Session Chambre / Avec l’installation d’une usine Hermès à Héricourt en 2015, compte tenu des difficultés d’approvisionnement de la filière en peaux de veau de qualité, une démarche a été mise en place pour tracer les cuirs et définir les facteurs principaux influant sur leur qualité. Avec l’idée, à terme, de mieux valoriser cette partie du 5e quartier.
Depuis 2015 et l’installation de sa manufacture à Héricourt, l’entreprise Hermès possède trois sites de production dans notre région : Allenjoie (25), Seloncourt (25), et Héricourt. Or pour approvisionner ces sites, le maroquinier a besoin de cuirs de veau, d’excellente qualité. Problème : la France manque de cuirs de veaux. D’après une étude commandée en 2013 par France Agrimer, la France est en effet le 1er pays producteur de veaux en Europe… mais 50 % des peaux de veaux tannées utilisées localement sont importées.

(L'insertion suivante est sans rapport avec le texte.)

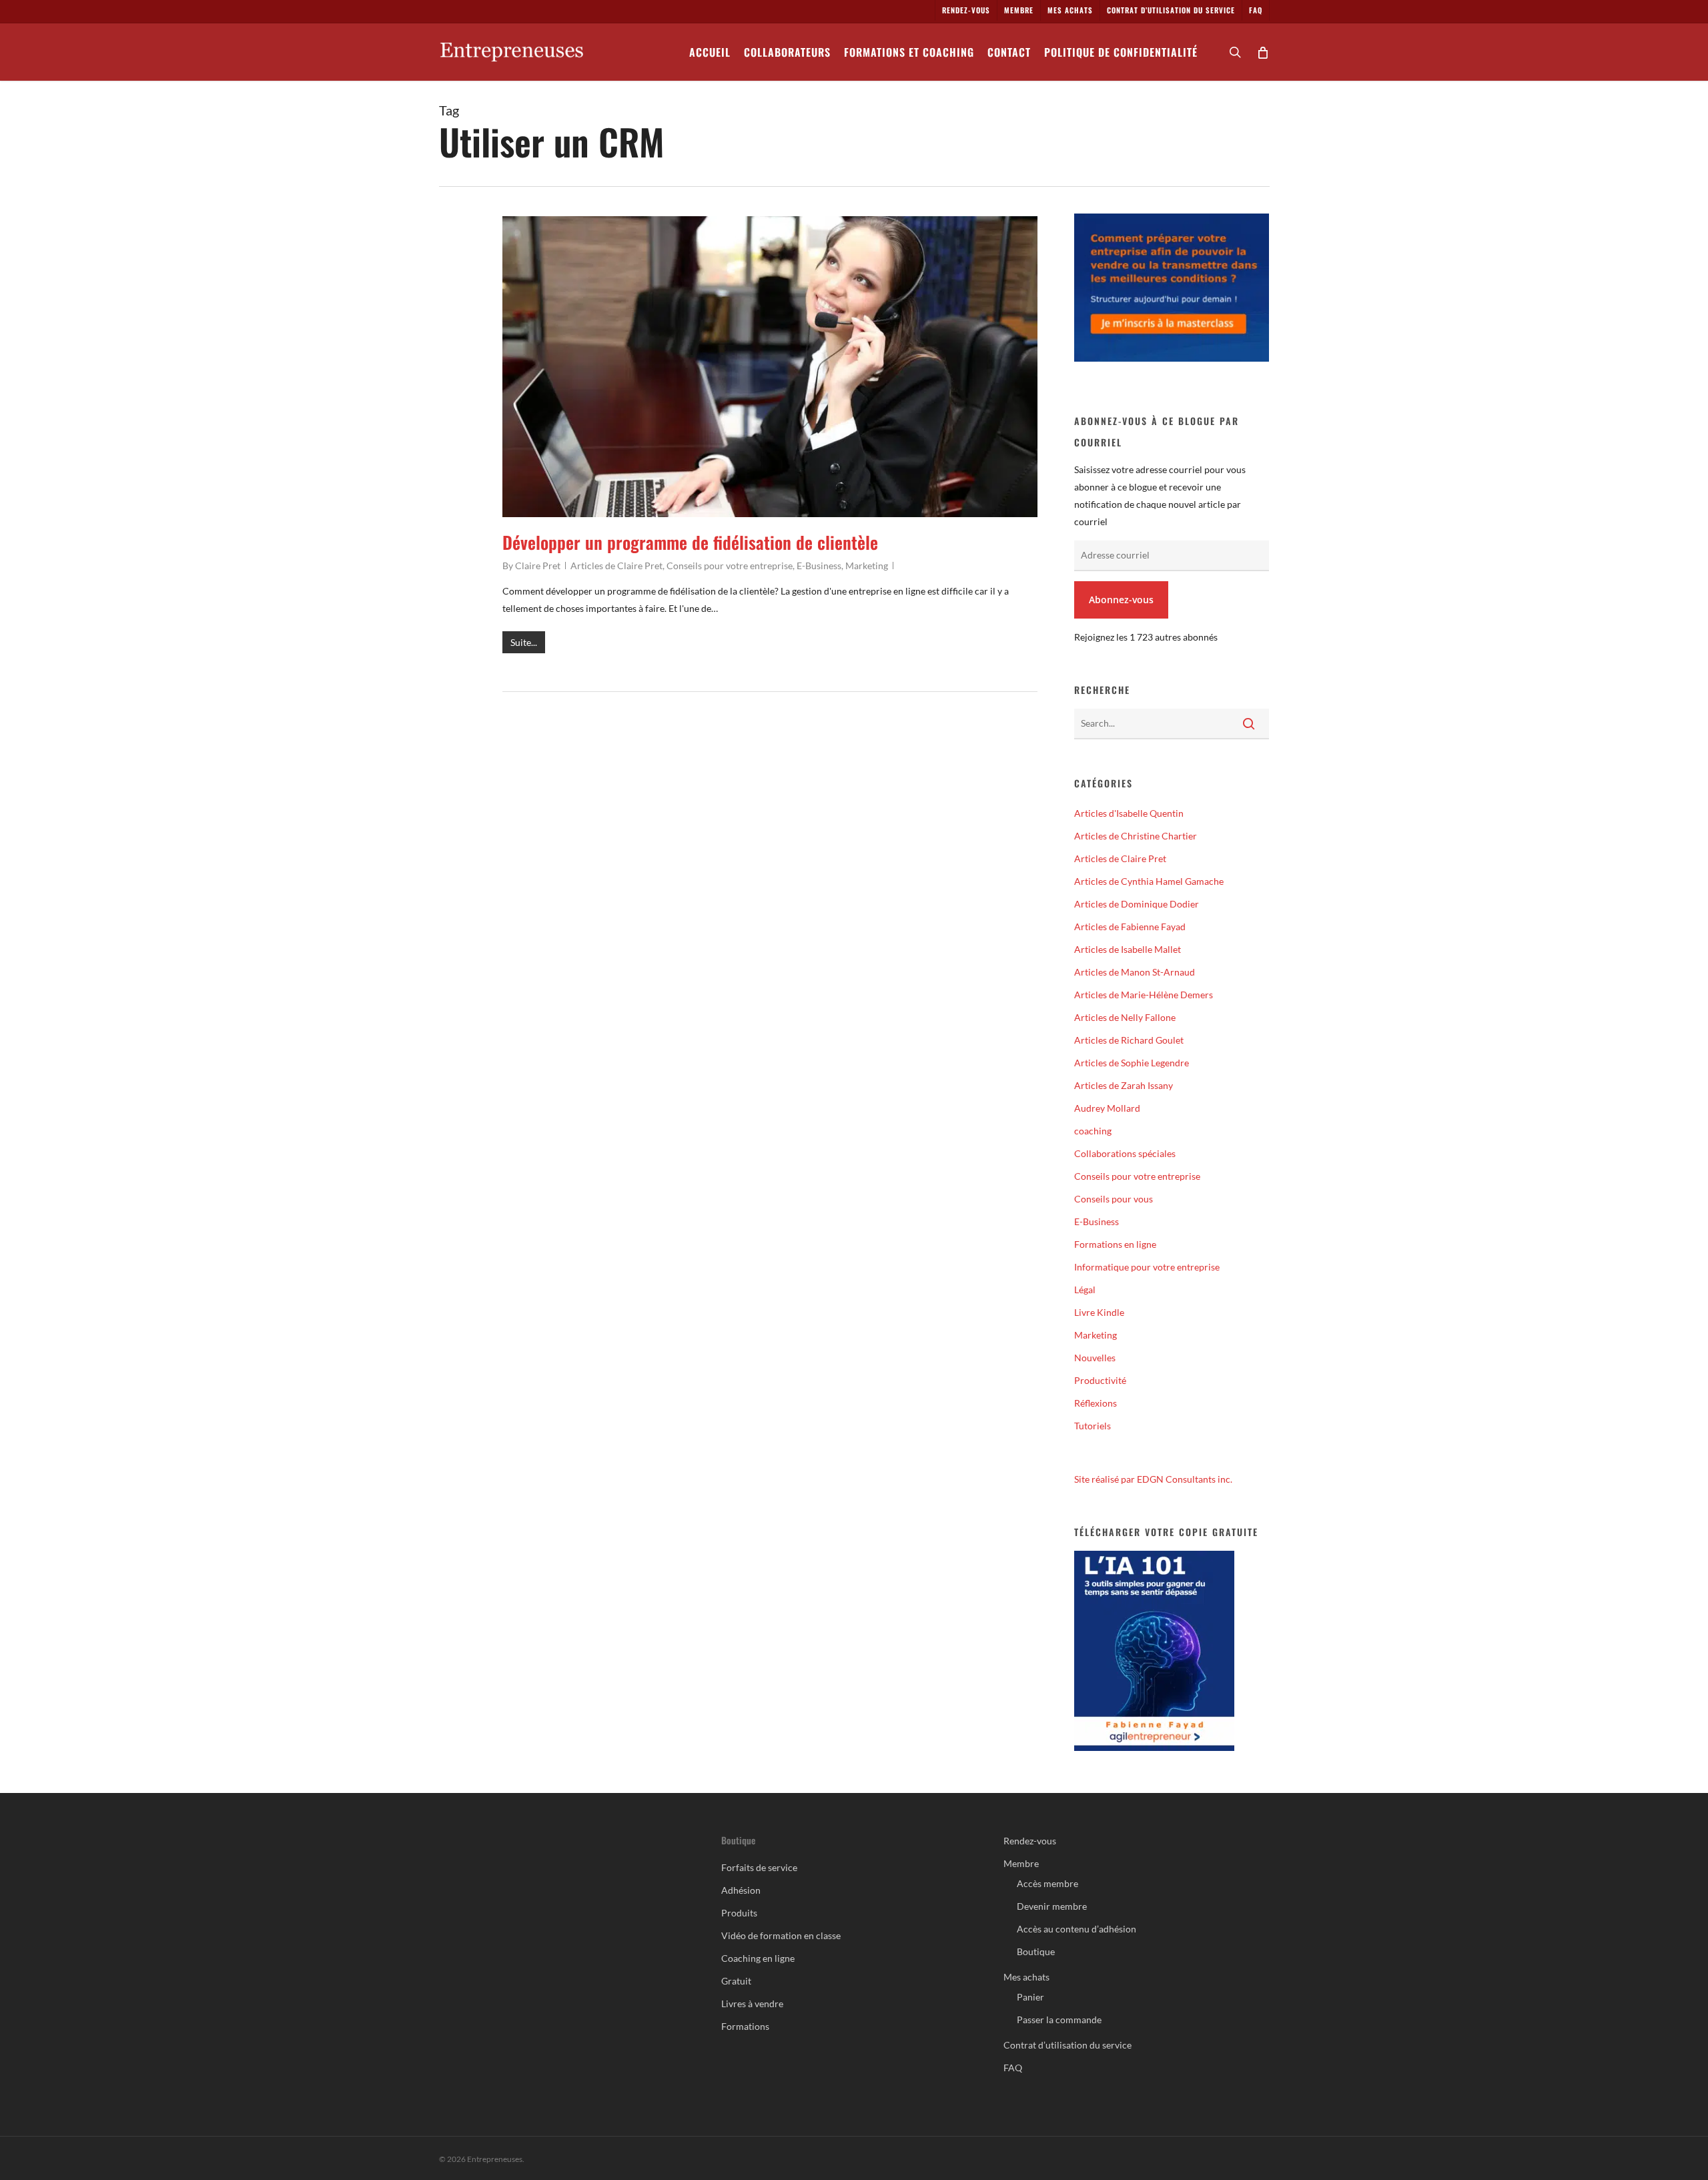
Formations (745, 2026)
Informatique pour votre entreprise (1147, 1267)
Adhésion (741, 1890)
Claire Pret (537, 565)
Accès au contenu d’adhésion (1076, 1928)
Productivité (1100, 1380)
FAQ (1012, 2067)
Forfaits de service (759, 1867)
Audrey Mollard (1107, 1108)
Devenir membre (1052, 1906)
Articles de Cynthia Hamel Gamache (1149, 881)
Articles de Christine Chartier (1135, 835)
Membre (1021, 1863)
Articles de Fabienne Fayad (1130, 926)
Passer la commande (1059, 2019)
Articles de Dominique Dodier (1136, 904)
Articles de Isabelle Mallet (1127, 949)
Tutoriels (1092, 1425)
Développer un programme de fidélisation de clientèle (690, 542)
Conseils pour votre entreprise (730, 565)
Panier (1030, 1997)
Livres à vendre (752, 2003)
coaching (1093, 1130)
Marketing (866, 565)
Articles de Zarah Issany (1123, 1085)
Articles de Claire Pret (616, 565)
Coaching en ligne (758, 1958)
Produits (739, 1912)
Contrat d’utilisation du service (1067, 2045)
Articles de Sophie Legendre (1131, 1062)
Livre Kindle (1099, 1312)
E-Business (819, 565)
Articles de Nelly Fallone (1125, 1017)
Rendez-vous (1029, 1840)
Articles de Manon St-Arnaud (1134, 972)
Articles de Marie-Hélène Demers (1143, 994)
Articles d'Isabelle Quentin (1129, 813)
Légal (1085, 1289)
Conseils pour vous (1113, 1198)
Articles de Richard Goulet (1129, 1040)
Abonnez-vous (1121, 599)
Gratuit (736, 1980)
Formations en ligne (1115, 1244)
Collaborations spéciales (1125, 1153)
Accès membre (1047, 1883)
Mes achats (1026, 1976)
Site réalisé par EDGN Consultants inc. (1153, 1479)
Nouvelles (1095, 1357)
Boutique (1036, 1951)
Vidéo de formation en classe (781, 1935)
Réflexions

Parmi les filières du cuir, la filière « veau » est encore la seule qui bénéficie d’un vrai débouché industriel : on estime ainsi que 30 % du gisement est valorisé par l’industrie du luxe dynamique. Mais entre une peau de veau destinée à l’industrie du luxe (80-95 €/pièce) et une peau de veau « gallée » (35 €), il existe un énorme différentiel de valorisation.
Un animal mal élevé « n’est pas bien dans sa peau »
Ce type de dévalorisation a incité les acteurs à travailler sur la qualité tout au long de la chaîne d’approvisionnement. L’idée est de comprendre les critères qui permettent d’obtenir une peau bien valorisée par l’industrie. Jocelyn Roggy est négociant en peaux, et à ce titre administrateur à la SAVS (société d’Abattage des Vosges Saônoises). « Un animal mal élevé n’est pas bien dans sa peau », a-t-il ainsi expliqué lors de la session de la chambre d’agriculture, qui se tenait le 20 juin à la mairie de Luxeuil Les Bains.
Pour le moment, les cuirs qui alimentent l’industrie du luxe ne sont pas tracés. On ne sait pas exactement de quel élevage ils proviennent, ni a fortiori de quel animal. On a pourtant déjà essayé d’améliorer la traçabilité des cuirs. La filière a déjà testé des méthodes de suivi, et des essais ont été réalisés (notamment en Dordogne) pour pallier ce manque. Deux raisons poussent l’industrie du luxe à s’y pencher de plus près : le bien-être animal d’une part, et l’amélioration des pratiques d’élevage de l’autre.
Bien-être animal et traçabilité
Pour le bien-être animal, il s’agit d’anticiper la demande des consommateurs. Les clients qui mettent plusieurs milliers d’euros (parfois plusieurs dizaines de milliers) dans un sac à main tiennent à s’assurer que l’animal dont la peau a servi à la confection du sac a été traité dignement.
Quant aux raisons techniques, elles sont plus complexes. « La qualité d’un cuir est liée à de nombreux facteurs » explique Jocelyn Roggy. Les plus évidents sont les blessures (un accroc dû à un boulon proéminent sur la niche du veau par exemple) et les maladies de peau (parasitoses, gales et dartres notamment). Ce sont également les problèmes les plus faciles à régler. Mais pour le reste, on connaît peu les facteurs qui influent sur la qualité des peaux, notamment la beauté du veinage. Et si on connaît mal, c’est aussi qu’il n’existe pas de base de données suffisamment importante pour mettre en relation une qualité de cuir, et une alimentation par exemple.
Le laser grave le code barre
Avec l’essai en cours, des données vont donc être collectées en ce sens. En pratique, l’opérateur va scanner le code barre de la boucle du veau, et un laser va le reproduire sur le cuir, côté fleur. On pourra alors remonter du cuir à l’animal, et pourquoi pas en tirer des enseignements zootechniques.
Le 21 juin, le sénateur Michel Raison accompagnait le responsable des achats cuir de chez Hermès sur un élevage du canton de Dampierre sur Salon. Une remontée de la chaîne de production pour essayer de recréer du lien entre les différents maillons. Avec bien sûr l’idée de faire redescendre aussi de la valeur ajoutée à l’éleveur.